Richa Gupta and Alexander Htet Kyaw described this project as “real language understanding for contextual product recommendation.” It’s a prize-winning design that evolved during AI build week, and got presented at an MIT AI conference this year.
What It Looks Like
The presentation started off with a demo of a user trying to select furniture items for a room. She wasn’t having a lot of success, partly because platforms were recommending products that weren’t correctly targeted to her needs.
The ‘curator AI’, on the other hand, that Gupta and Kyaw worked on, aggregates multiple products and specifications, and the users can choose based on their criteria.
“The problem that we’re actually trying to solve is that most people don’t even know where to even start when they’re furnishing the room, because it is actually hard to even type what you’re looking for in a search bar,” Kyaw explained.
Gupta cited the phenomenon of “decision fatigue,” where people don’t actually follow through to make purchases.
As the duo showed with the curation tool, smart suggestions can help.
Contextually aware AI tools can reduce browsing time, and effectively showcase some of the best fits for a room.
How does this work?
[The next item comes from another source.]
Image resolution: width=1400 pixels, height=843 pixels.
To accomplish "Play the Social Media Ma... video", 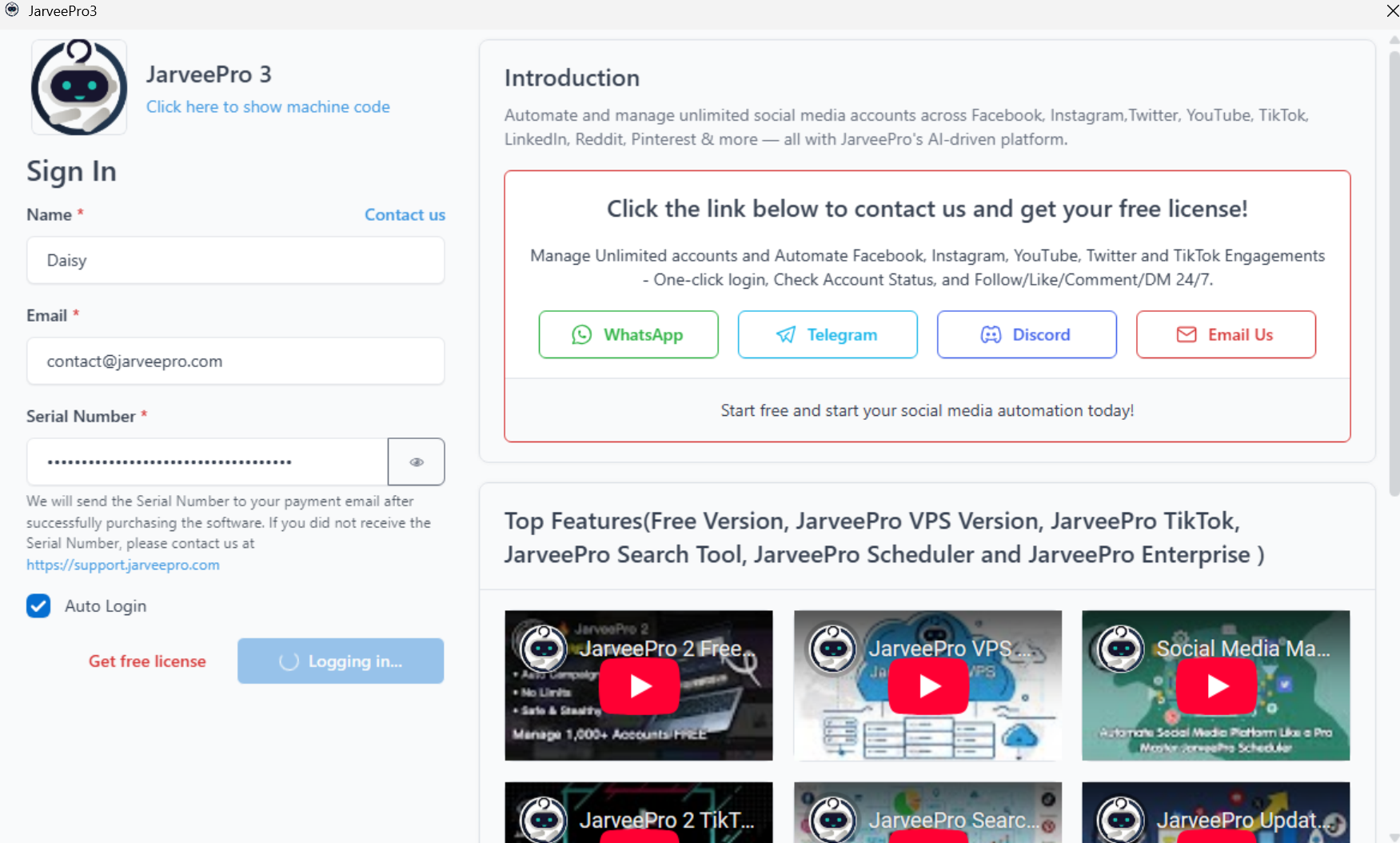I will click(x=1215, y=686).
The augmented reality system involves object recognition, so that the AI agent can actually survey a room or space, and report back characteristics and attributes.
Then the product search starts.
The system is matching objects to a space in three dimensions!
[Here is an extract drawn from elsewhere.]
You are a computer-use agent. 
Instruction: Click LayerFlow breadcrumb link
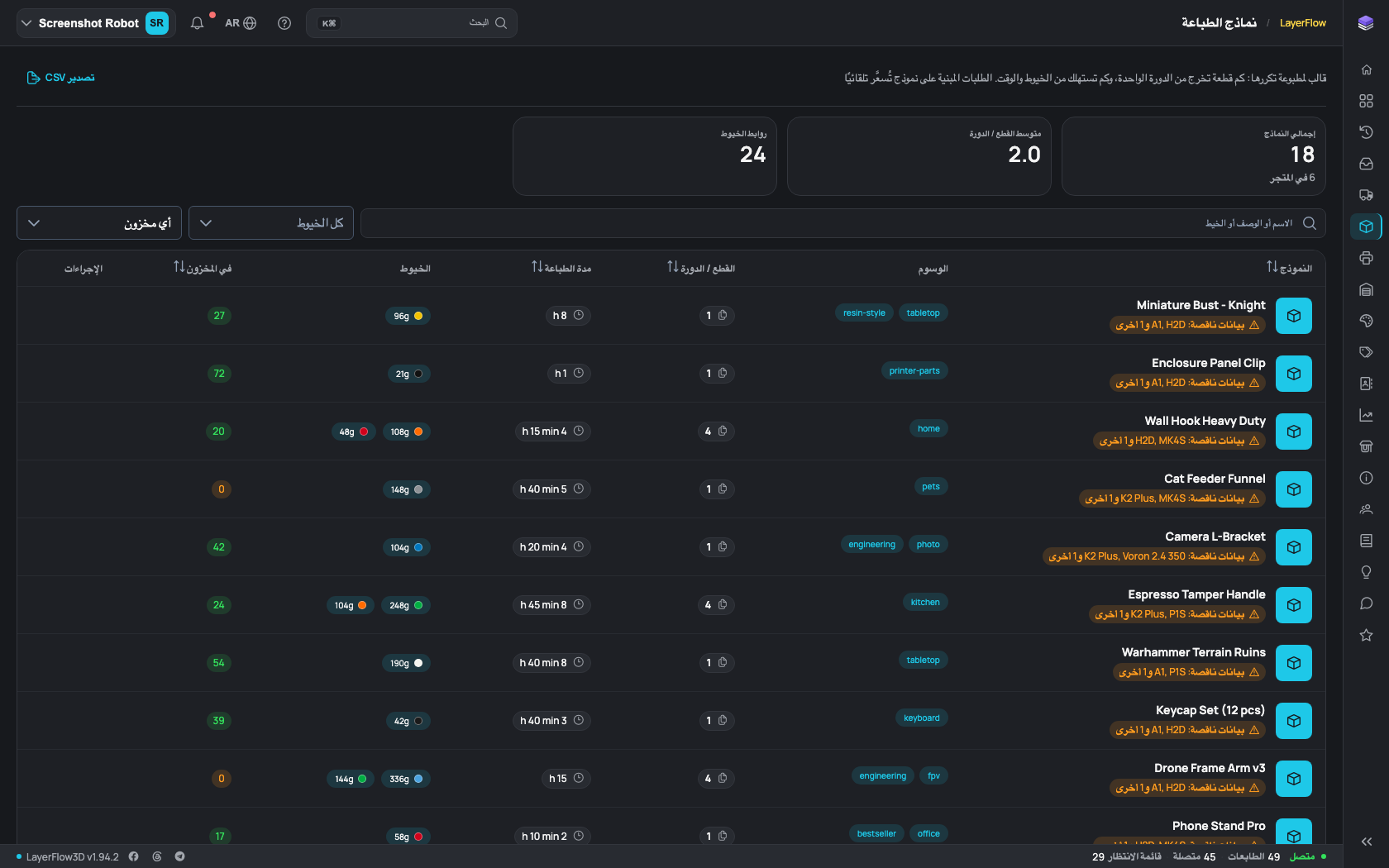(x=1302, y=23)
It also takes advantage of voice AI and speech recognition, so that users can be conversational, since they’re in AR mode and not typing with their hands.
Gupta explained that the product recommendation engine and generative voice come together to provide an intuitive and interactive experience.
A Dual System for Innovation
“(Together, the two implementations) form a very intuitive and interactive AI recommendation system,” she said. “For the first one, when we are using visual language in AI, they understand the context … and when they’re using generative voice AI, it understands what the user wants. And together, if you combine them, they give you an AI recommendation. But also, to go back to our digital system, where it pulls out the real world data … we also have an error template system, so that a user fails to transcribe something they can get for prompts.”
This, she noted, can be applied to a multi-billion dollar market.
“How do you grow in such innovative areas?” Gupta asked. “First, we can expand partnerships, which is endless, and then come to new markets. You don’t stop at furniture. You go to shoe design. Maybe go to gardening. We go to other ventures, like the fashion industry. And we can enable AR, which will add to the future of immersive shopping.”
Thinking About the Future
In someways there’s a lot to unpack here as we look at the potential of AI to change the way that we select consumer goods.
It’s actually been many years in the making – since about a decade ago, the more prescient among us have been thinking about what type of interface is going to come after the keyboard and screen. (Prior to that, we were still getting used to the videoconferencing interface that had been the jurisdiction of sci-fi and Dick Tracy comics.)
What most of us didn’t take into account in these musings is that as the interface was changing, the intelligence in the computing system would be changing, too.
In the future, we’ll probably be interacting with smart AI systems, not with our hands, but with our voices. This project helps to usher in that change. And that’s a big shift, bigger than a lot of us might think. Eliminating some of these interface barriers means our children will be looking back and wondering how we ever lived like we are now.